Peter Yates told me that when they shot the finale to the great car chase, where the bad guys crash into a gas station and get blown to Kingdom Come, they had 5 cameras shooting it. At the last minute they decided to put one more camera in a cement filled industrial drum in the station, in harm’s way. Well as usual with a big pyrotechnic rig something went wrong. A stunt driver was towing the bad guys car with a cable and was to release it just before the gas station. The car was supposed to hit the gas pumps and a pyro guy was to hit the button blowing everything sky high. The car was released a little prematurely, the pyro guy hit the button, everything went KA-BOOM, but you could clearly see the gas station exploding before the car hit the pumps, they cursed their luck, thinking of what a drag it would be to rebuild the station. The next day at dailies, lo and behold, the footage from the camera added at the last minute, the one in the cement filled drum looked great, you couldn’t tell everything blew up too soon and that is the shot used in the final movie!
Good Luck Trying to Remake This Chase
The great stunt driver Bill Hickman drove the Mopar chase car, he was a driver for James Dean’s race team and was driving the station wagon follow car when Dean was killed. Hickman also did the car chase in The French Connection, another classic. Bud Ekins did the motorcycle stunt in Bullitt, sliding on the highway, he also did the motorcycle jump in The Great Escape and drove the truck on the rope suspension bridge in Friedkin’s Sorcerer. Bud was a good friend of Steve McQueen’s.

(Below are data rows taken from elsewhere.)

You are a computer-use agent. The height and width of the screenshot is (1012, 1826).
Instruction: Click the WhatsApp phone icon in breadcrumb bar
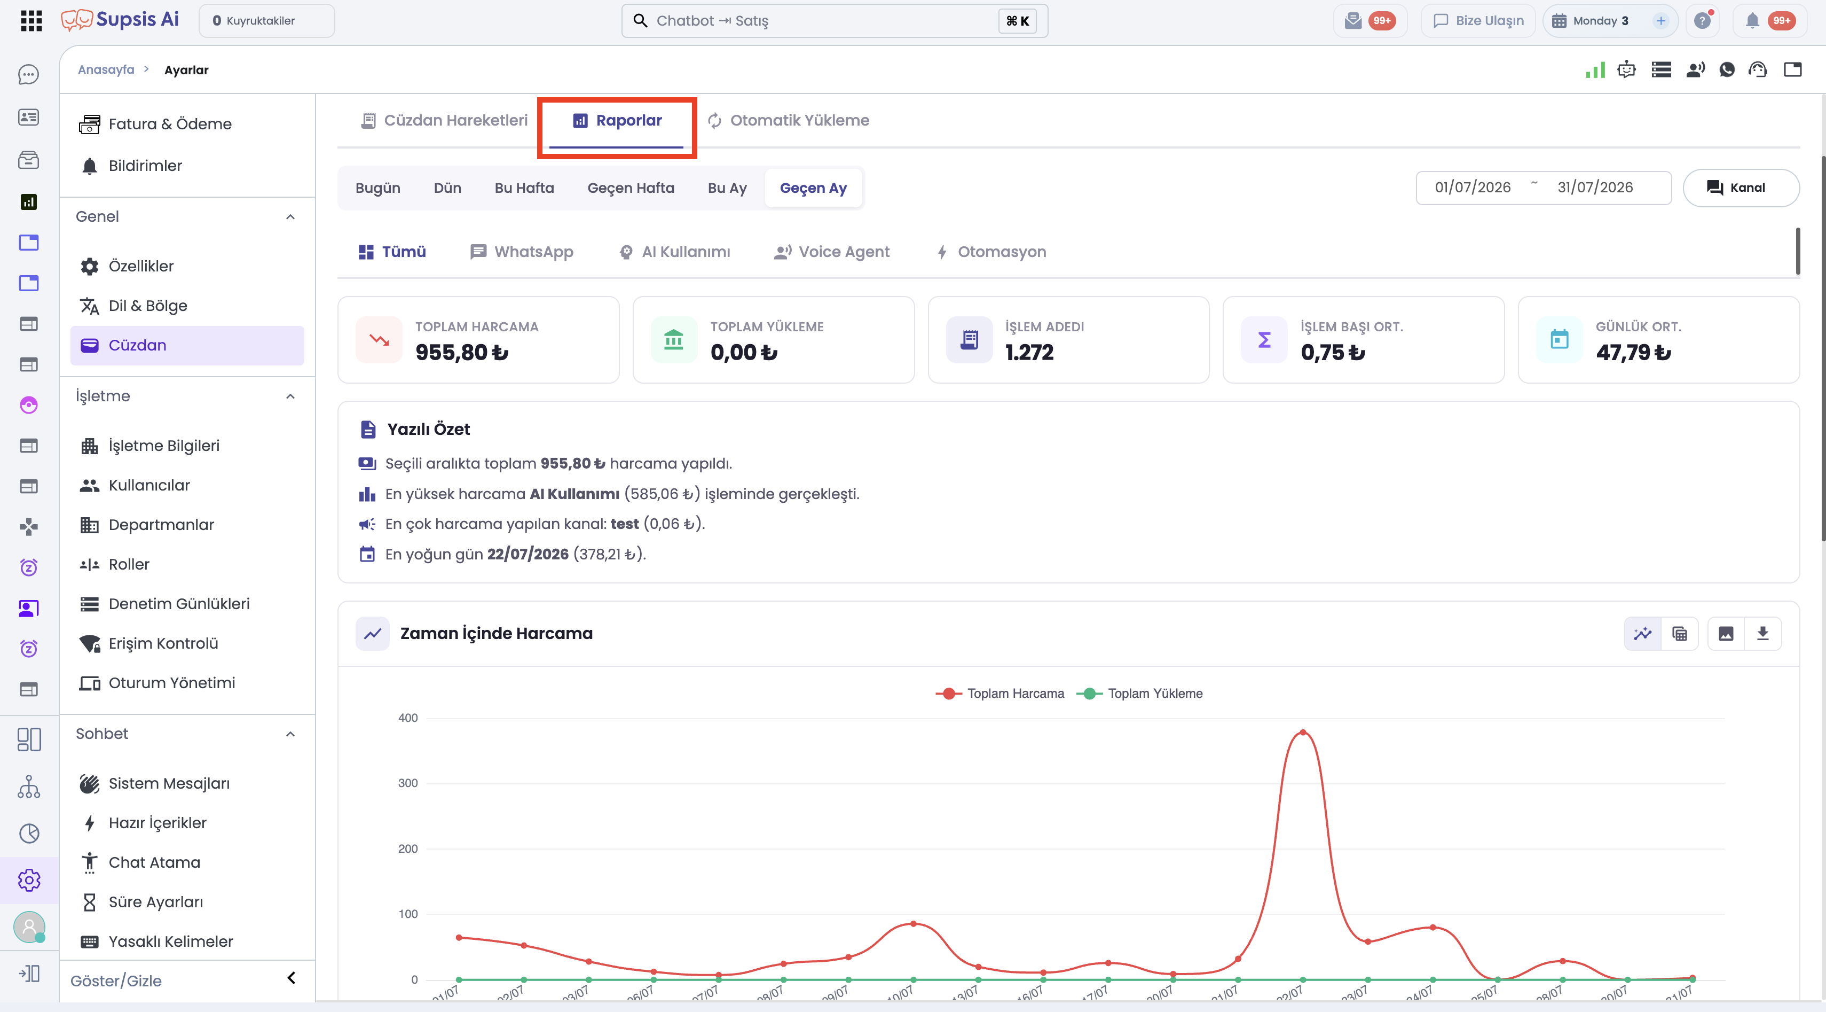(1727, 69)
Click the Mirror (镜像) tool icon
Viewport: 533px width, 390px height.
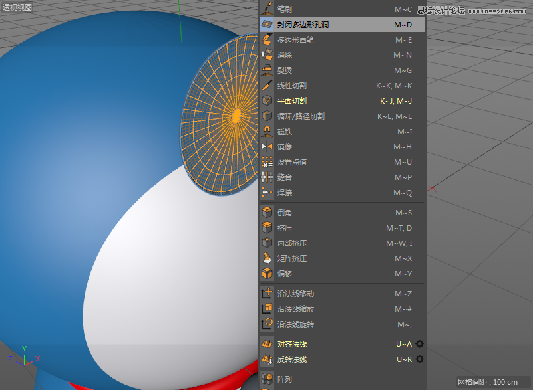pyautogui.click(x=267, y=147)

McQueen at the wheel of his killer Mustang
Recently McQueen’s first wife re-released a book she wrote about him. In it she says (and I agree) “Steve was like a wild animal” his screen presence always reminded me of footage of an animal in the jungle. The actor who I think was most like a wild animal though, would have to be the great Bruce Lee. He’s like a Cheetah or a leopard when he strikes and I think this phenomenon has a lot to do with both actors undying popularity.